* _INPUT FOR THIS TASK_:

══════════

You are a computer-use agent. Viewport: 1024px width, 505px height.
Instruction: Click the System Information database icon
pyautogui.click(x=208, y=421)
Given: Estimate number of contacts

══════════

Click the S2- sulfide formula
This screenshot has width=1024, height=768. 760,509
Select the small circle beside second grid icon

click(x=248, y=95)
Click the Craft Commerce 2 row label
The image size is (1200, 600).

══════════

* _ASSIGNMENT_: Restate word for word only the lines above from the line containing "You are a computer-use" to the line containing "Given: Estimate number of contacts", both of them included.

* _THE ANSWER_:
You are a computer-use agent. Viewport: 1024px width, 505px height.
Instruction: Click the System Information database icon
pyautogui.click(x=208, y=421)
Given: Estimate number of contacts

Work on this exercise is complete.